**Text excerpt**.
• • • •
The Forest Service proposes to harvest approximately 111,000 hundred cubic feet (equivalent to approximately 60 million board feet, MMBF) of timber through a variety of harvest methods on approximately 7,080 acres of forest land. Silviculture systems include approximately 1830 acres of salvage-modified clearcut, 1070 acres of salvage/sanitation harvest, 3,250 acres of selection harvest, 200 acres of shelterwood preparation harvest, and 730 acres of commercial thinning. Connected actions include: approximately 2120 acres of mechanical site preparation for natural and artificial regeneration, and supplemental planting on approximately 140 acres. An estimated 2.5 miles of new system road construction, 8.0 miles of system road reconstruction, and 4.0 miles of temporary road construction would be needed to access timber harvest areas. Temporary roads would be evaluated based on the proposed national transportation policy and would be either obliterated following completion of sale activities or added to the classified road system in the Maintenance Level 1 closed category. The proposal also includes an estimated 3.5 miles of system road decommissioning, permanent closure or obliteration of approximately 16 miles of unclassified roads currently closed, and permanent closure or obliteration of approximately 7.5 miles of unclassified roads currently open. Approximately 0.5 additional miles of Forest Road 1338, currently open, would be managed as closed to highway vehicles. A dispersed parking/camping area would be provided at this new road closure. Approximately 400 feet of new trail and a canoe access at Echo Lake would be constructed, about 100 feet of trail would be resurfaced at Penegor Lake, and improvements made to small parking areas at Penegor and Echo Lakes.
• • • •
**Material shown**.
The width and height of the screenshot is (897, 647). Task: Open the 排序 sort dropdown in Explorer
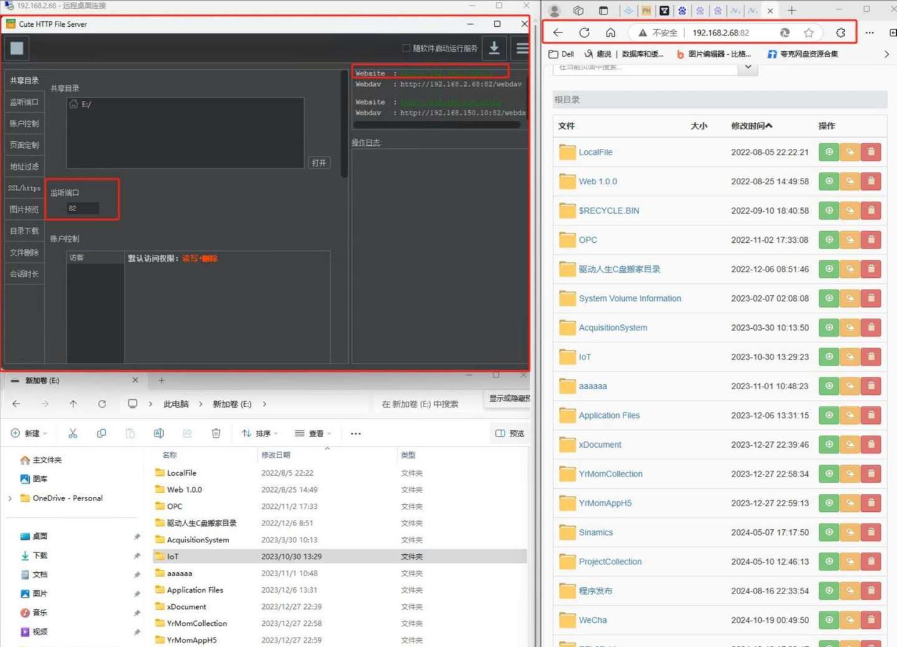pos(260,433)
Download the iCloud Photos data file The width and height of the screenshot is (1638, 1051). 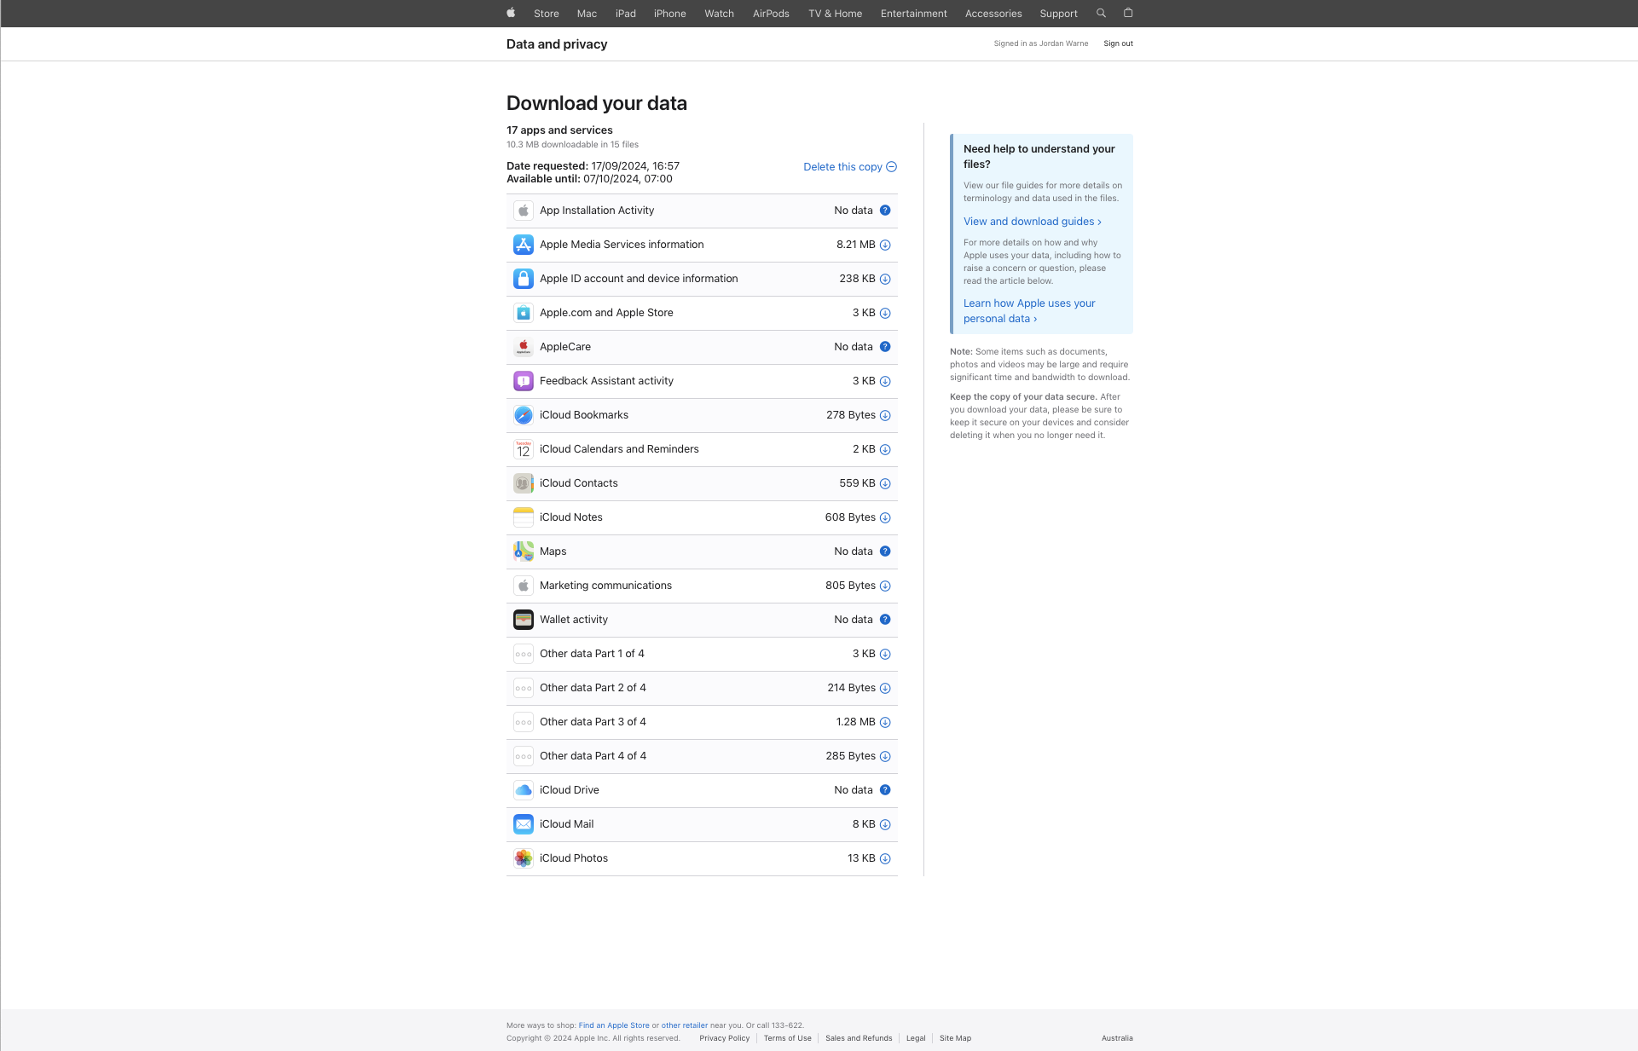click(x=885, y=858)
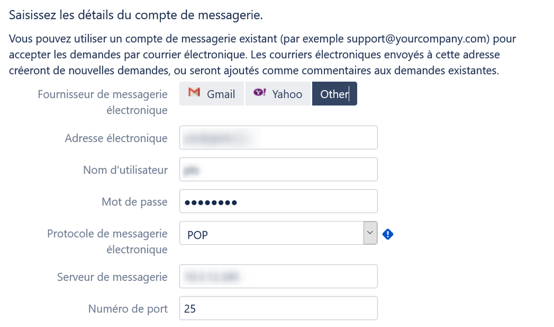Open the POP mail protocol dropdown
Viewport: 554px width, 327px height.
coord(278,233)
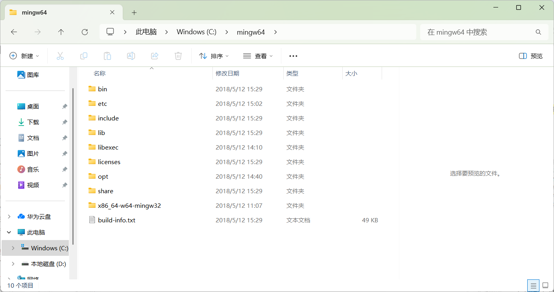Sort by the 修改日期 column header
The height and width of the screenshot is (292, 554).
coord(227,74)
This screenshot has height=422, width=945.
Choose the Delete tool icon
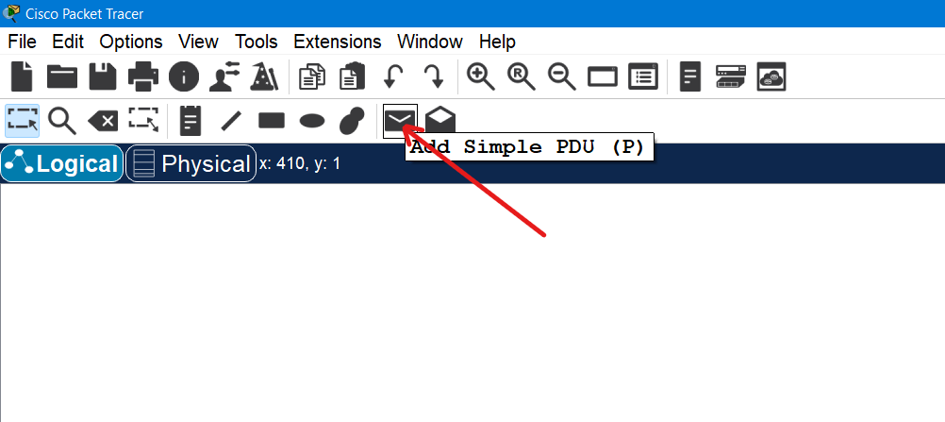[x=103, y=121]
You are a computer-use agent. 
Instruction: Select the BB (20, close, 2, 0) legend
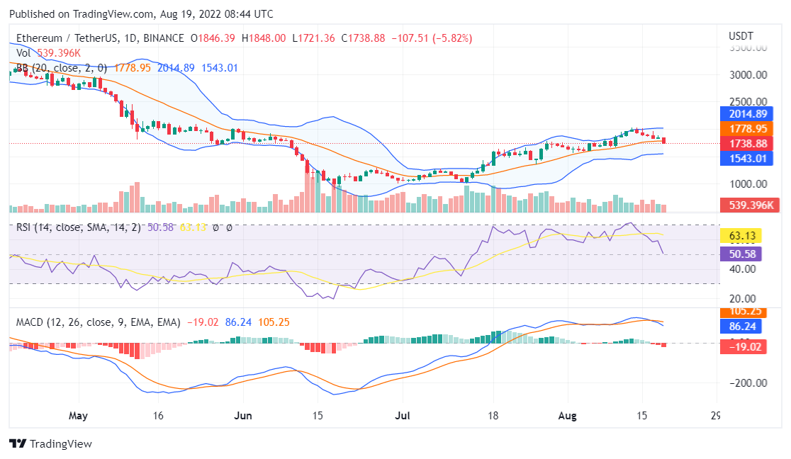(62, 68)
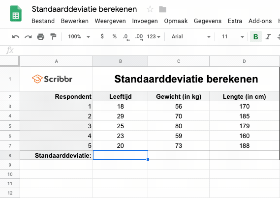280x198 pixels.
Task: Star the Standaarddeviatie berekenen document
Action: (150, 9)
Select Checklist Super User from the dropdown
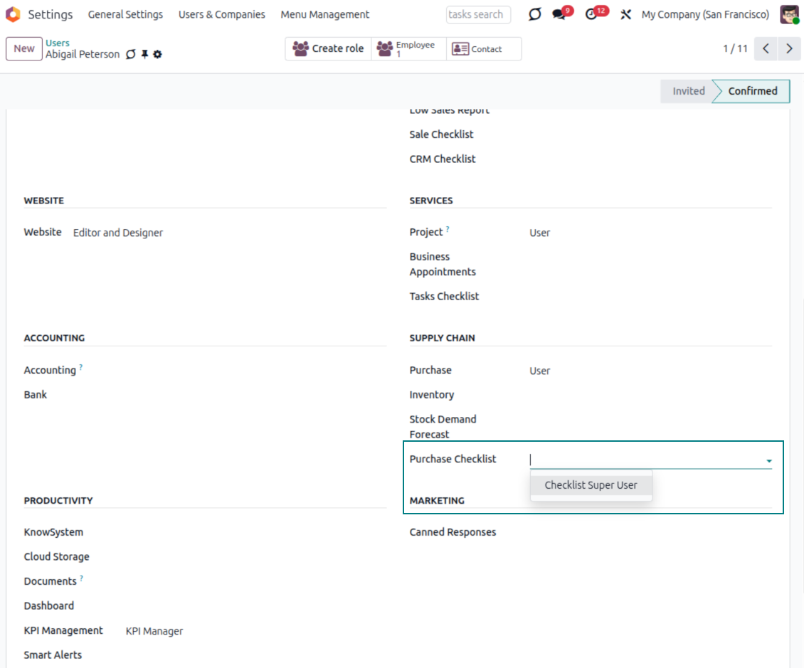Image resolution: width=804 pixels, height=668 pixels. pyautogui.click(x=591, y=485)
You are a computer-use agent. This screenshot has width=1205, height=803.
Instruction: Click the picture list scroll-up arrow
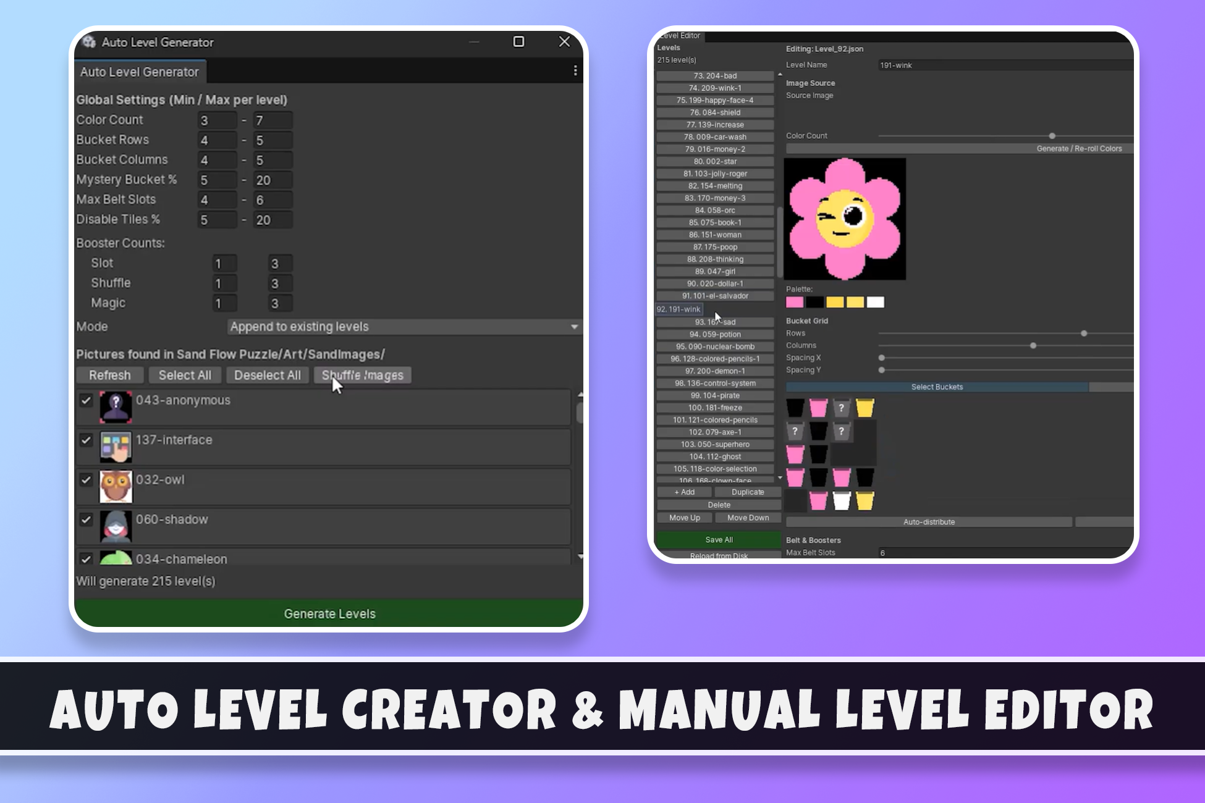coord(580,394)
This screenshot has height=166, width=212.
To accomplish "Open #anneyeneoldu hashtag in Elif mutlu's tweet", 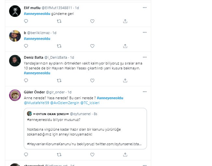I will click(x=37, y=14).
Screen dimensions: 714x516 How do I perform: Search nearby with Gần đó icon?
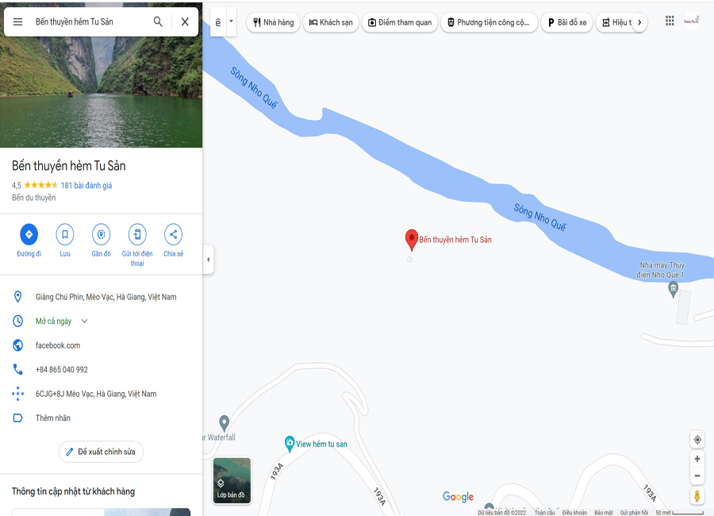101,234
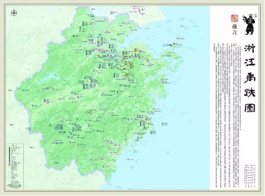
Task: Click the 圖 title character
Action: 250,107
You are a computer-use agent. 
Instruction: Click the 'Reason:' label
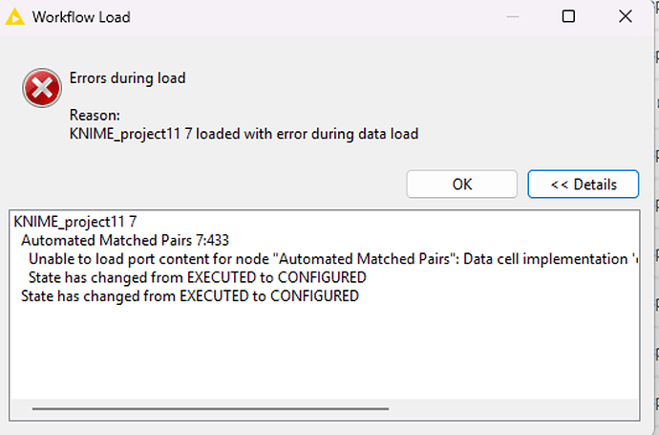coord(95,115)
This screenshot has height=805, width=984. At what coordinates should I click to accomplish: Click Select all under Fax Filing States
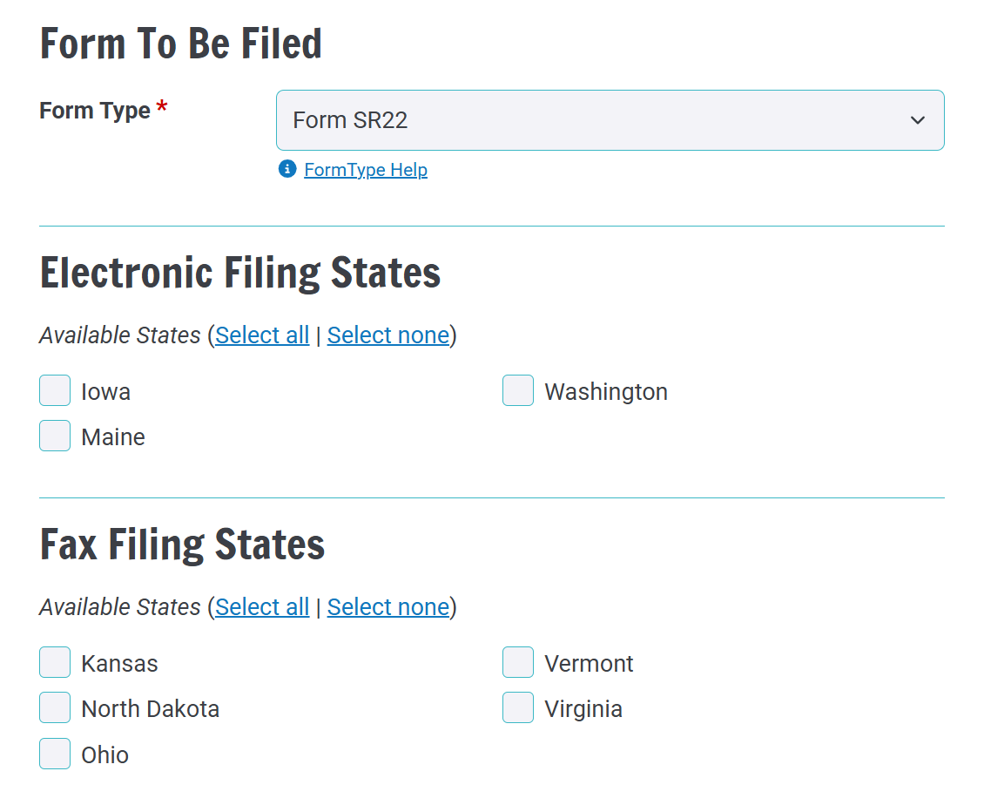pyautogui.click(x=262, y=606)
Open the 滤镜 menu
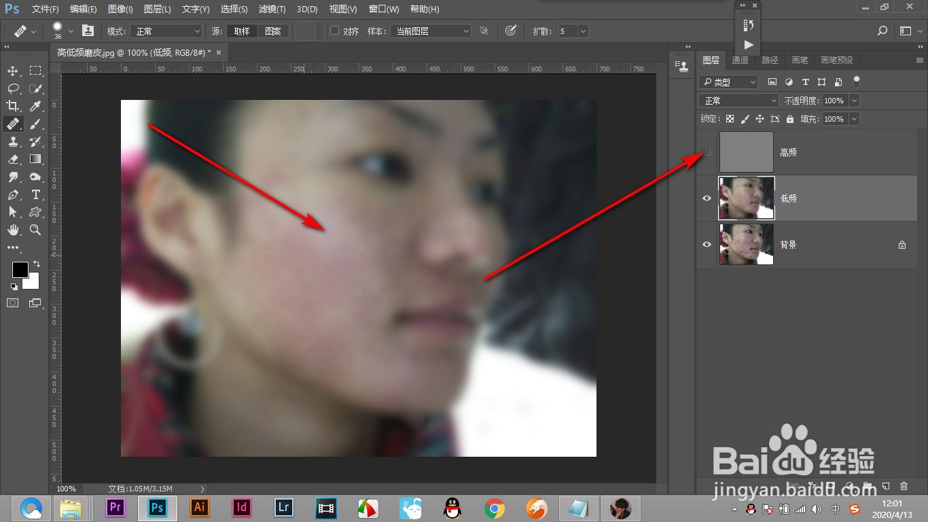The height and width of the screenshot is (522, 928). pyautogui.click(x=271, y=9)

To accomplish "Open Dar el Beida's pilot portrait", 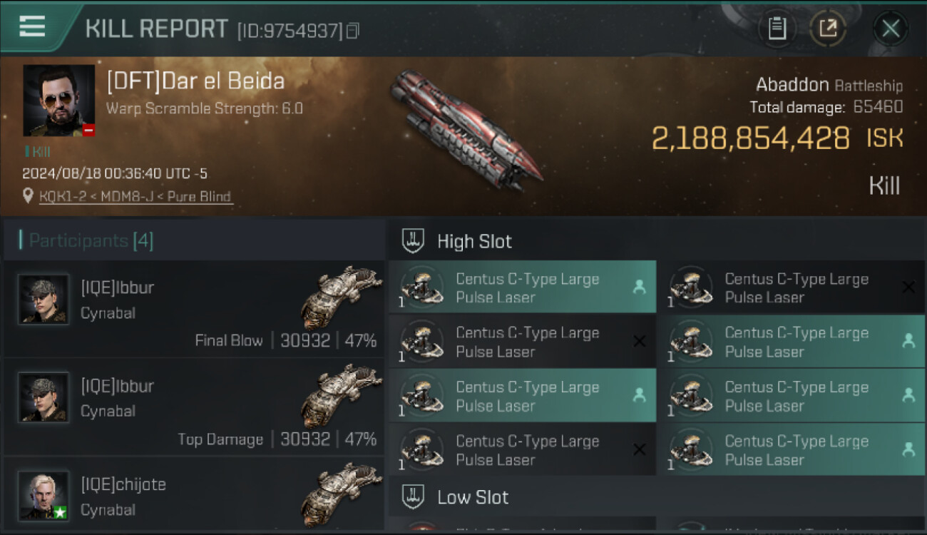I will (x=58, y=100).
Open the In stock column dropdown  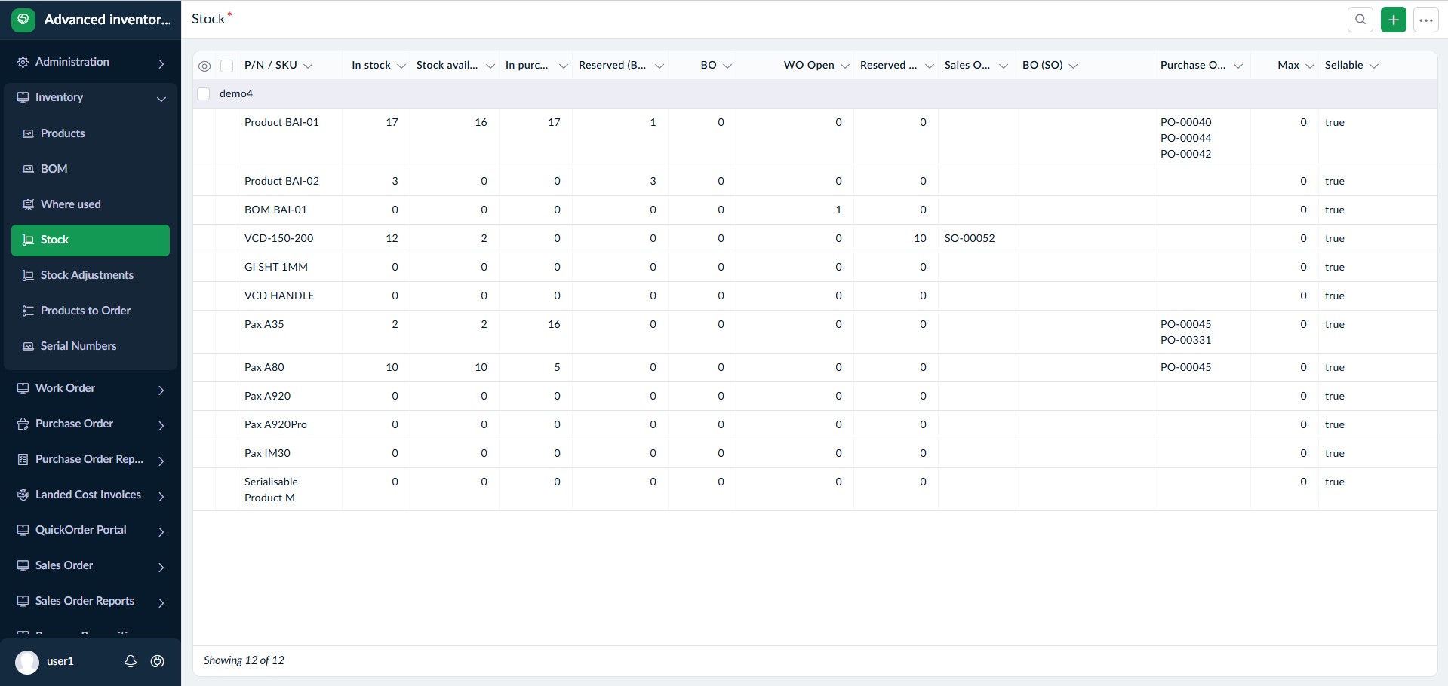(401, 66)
• • • •
**Directions**.
**a)** Name each silviculture system in the timber harvest proposal and the approximate acreage given for it.
**b)** According to the timber harvest proposal, what would be provided at the new road closure on Forest Road 1338?
**c)** Carry on writing the timber harvest proposal from the point at which it ends.

**Results for the exercise**.
**a)**
- Salvage-modified clearcut: approximately 1,830 acres
- Salvage/sanitation harvest: 1,070 acres
- Selection harvest: 3,250 acres
- Shelterwood preparation harvest: 200 acres
- Commercial thinning: 730 acres

**b)** A dispersed parking/camping area.

**c)**
The proposal also includes maintaining approximately 110 acres of permanent openings for wildlife habitat and the classification of approximately 1660 acres of old growth.

The Ottawa Forest Plan provides guidance for management activities within the potentially affected area through its goals, objectives, standards and guidelines, and management area direction. The proposed projects include activities in management areas (MAs) 1.1,2.1,3.1, and 4.1. This proposal includes 11 openings greater than 40 acres (size range is approximately 50 to 480 acres), to treat high-risk stands of jack pine (Regional Forester approval for exceeding the forty acre regeneration and salvage/sanitation harvest would be required prior to signing the Record of Decision).

Range of Alternatives

The Forest Service will consider a range of alternatives. One of these will be the “no action” alternative in which none of the proposed activities will be implemented. Additional alternatives will examine varying levels and locations for the proposed activities to achieve the proposal's purposes, as well as to respond to the issues and other resource values.

The EIS will analyze the direct, indirect, and cumulative environmental effects of the alternatives. Past, present, and projected activities on both private and National Forest lands will be considered. The EIS will disclose site-specific mitigation measures, if needed, and their effectiveness.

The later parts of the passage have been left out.